Evaluate the possibility of implementing segmentation the vascular tree in treatment planning of Radiotherapy using new imaging methods such as CT-Body perfusion that allows visualization and segmentation of the arterial vessels or the MRI -4D Flow sequences that allow the quantification of vascular blood. 

Material and Methods


CT-Body Perfusion

Between April 2019 and March 2020, 20 patients treated with a radiotherapy component underwent CT-Body-Perfusion, acquiring multiple series, in order to obtain images of the arterial and venous phases after a 1st bolus of contrast. A second static CT is performed after the administration of a second bolus of slow contrast to visualize the entire vascular tree.

 

MRI-4D flow

Between March 2021 and July 2021 in 31 patients treated with a radiotherapy component, series of MRI-4D flow images were performed in the context of treatment planning in order to visualize the entire vascular tree, to avoid artifacts in the images are the product of the patient's breathing, gating techniques have been used in the thoracic and abdominal locations.

 

Processing was performed using the SyngoVia system in the CT body perfusion module or MM-reading. Reconstruction of the sequences were exported to RayStation TPS for vessels automatic segmentation. 

Results


CT-Body Perfusion

Approximately 27 to 40 in total series are made in each study with Image sequences every 1.5 seconds. The proportion of supra-infradiaphragmatic locations was 60/40.

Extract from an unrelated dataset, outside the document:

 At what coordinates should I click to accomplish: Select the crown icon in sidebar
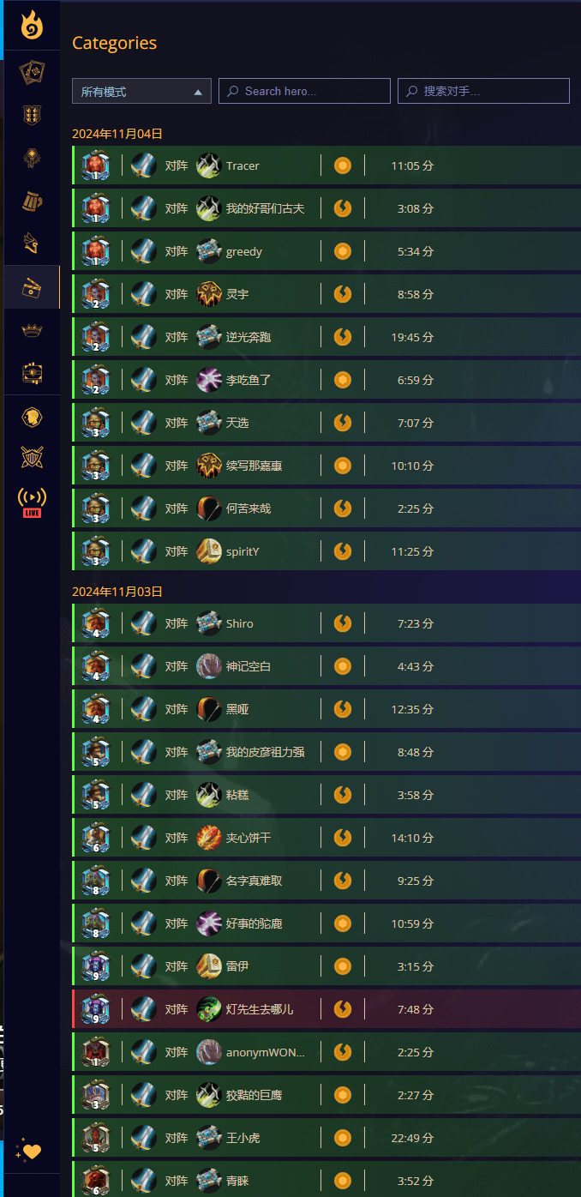click(x=32, y=330)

The exam requires an approximate time of 20 to 30 minutes.

 

MRI-4D flow

As a result of acquiring 4D flow images, 2 different types of images are obtained, an anatomical image and a velocity-coded image. The temporal resolution of 41-54 ms, the spatial resolution of 1-1.7 mm3 and VENC = 20-70 cm/s. Approximately 150 slices are made in each series. The supra-infradiaphragmatic ratio was 62/38.

Adding the 4D flow sequence to the clinical protocol increases the scan time by 10-20 minutes.

 

 

Conclusion


The inclusion of advanced imaging techniques would allow the design of vascular structures such as OAR in Radiotherapy treatments in order to develop strategies to predict and, to a certain extent, prevent RT-induced vascular and blood damage. MRI's intrinsic sensitivity to movement offers the unique ability to acquire blood flow simultaneously with the anatomical data within a single measurement and makes it possible to implement vascular segmentation without subjecting the patient to greater exposure to radiation and in a reasonable time.